[[ SOURCE INFORMATION, beginning ]]

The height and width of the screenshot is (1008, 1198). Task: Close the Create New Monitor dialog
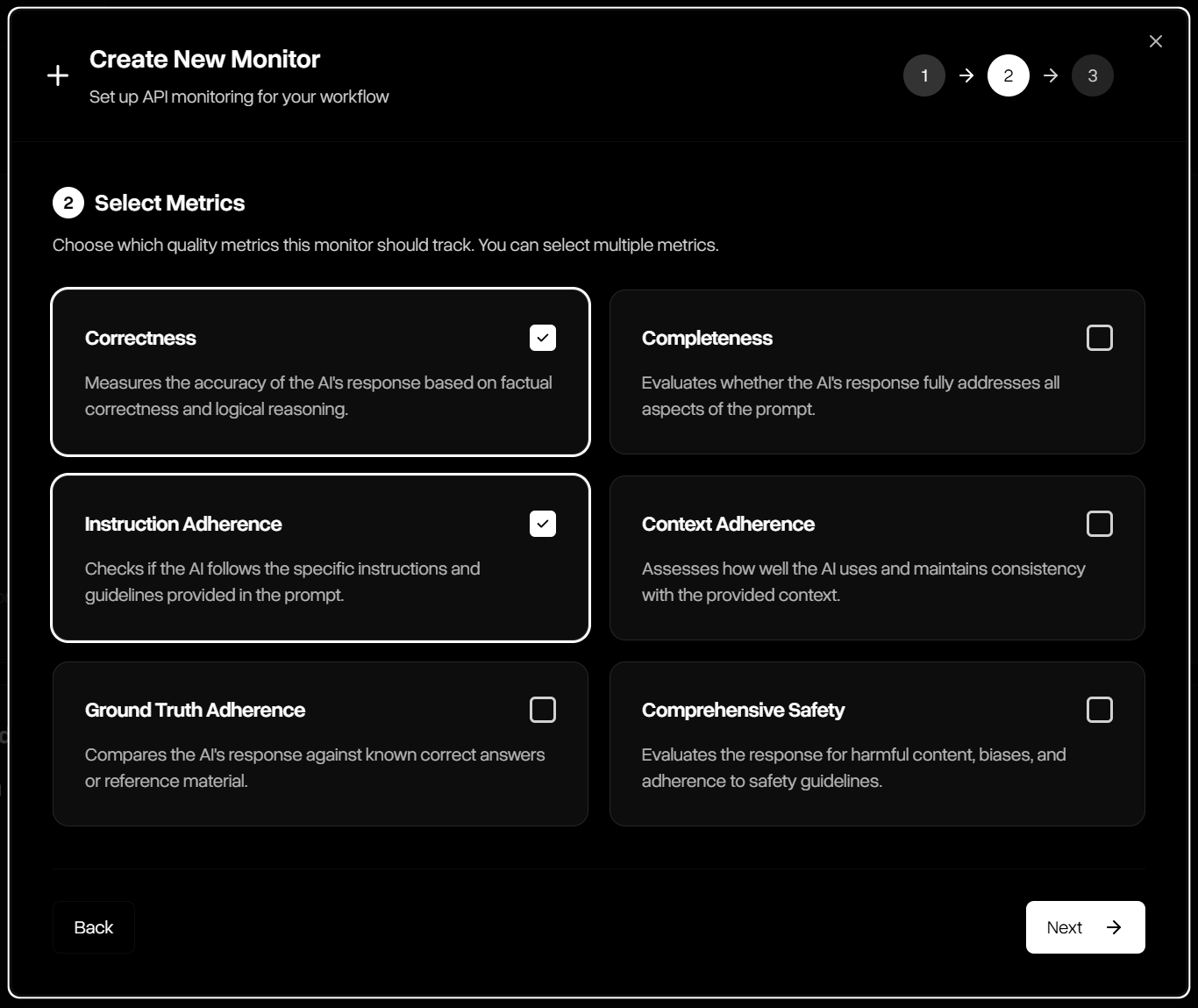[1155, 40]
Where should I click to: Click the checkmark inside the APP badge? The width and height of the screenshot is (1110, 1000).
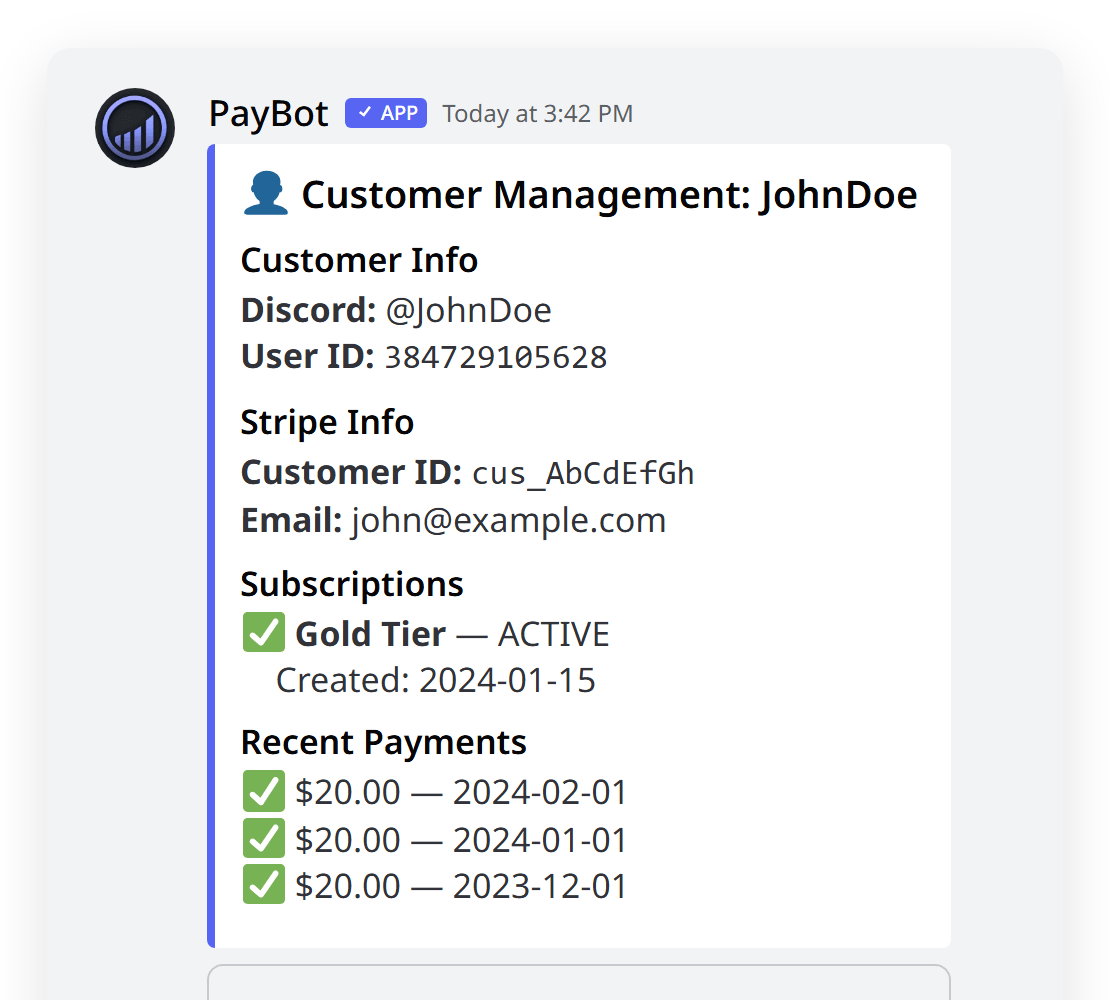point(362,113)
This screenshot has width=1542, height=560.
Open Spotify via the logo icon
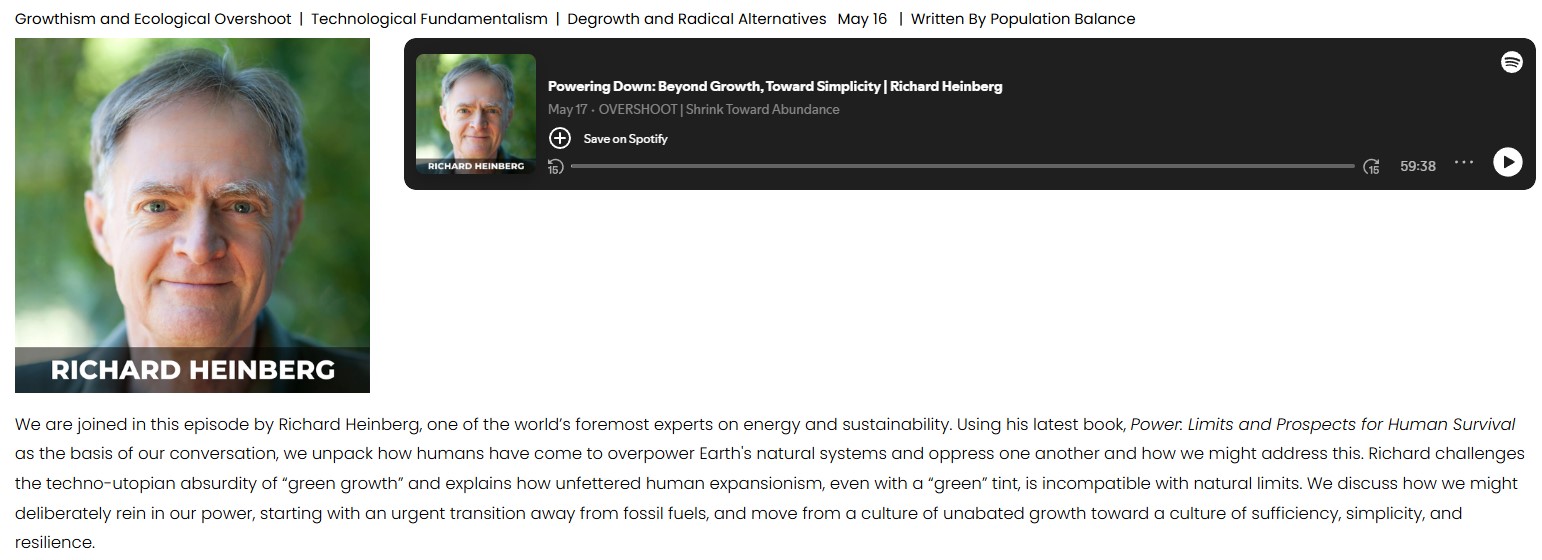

[[ SOURCE INFORMATION, end ]]

◆ WHAT TO DO
Leave out all pictures and extract exactly the lines from the line with "Where should I" through the end of the material.

◆ ANSWER SECTION
Where should I click to: Click the checkmark inside the APP badge? The width and height of the screenshot is (1110, 1000).
point(362,113)
This screenshot has width=1542, height=560.
Open Spotify via the logo icon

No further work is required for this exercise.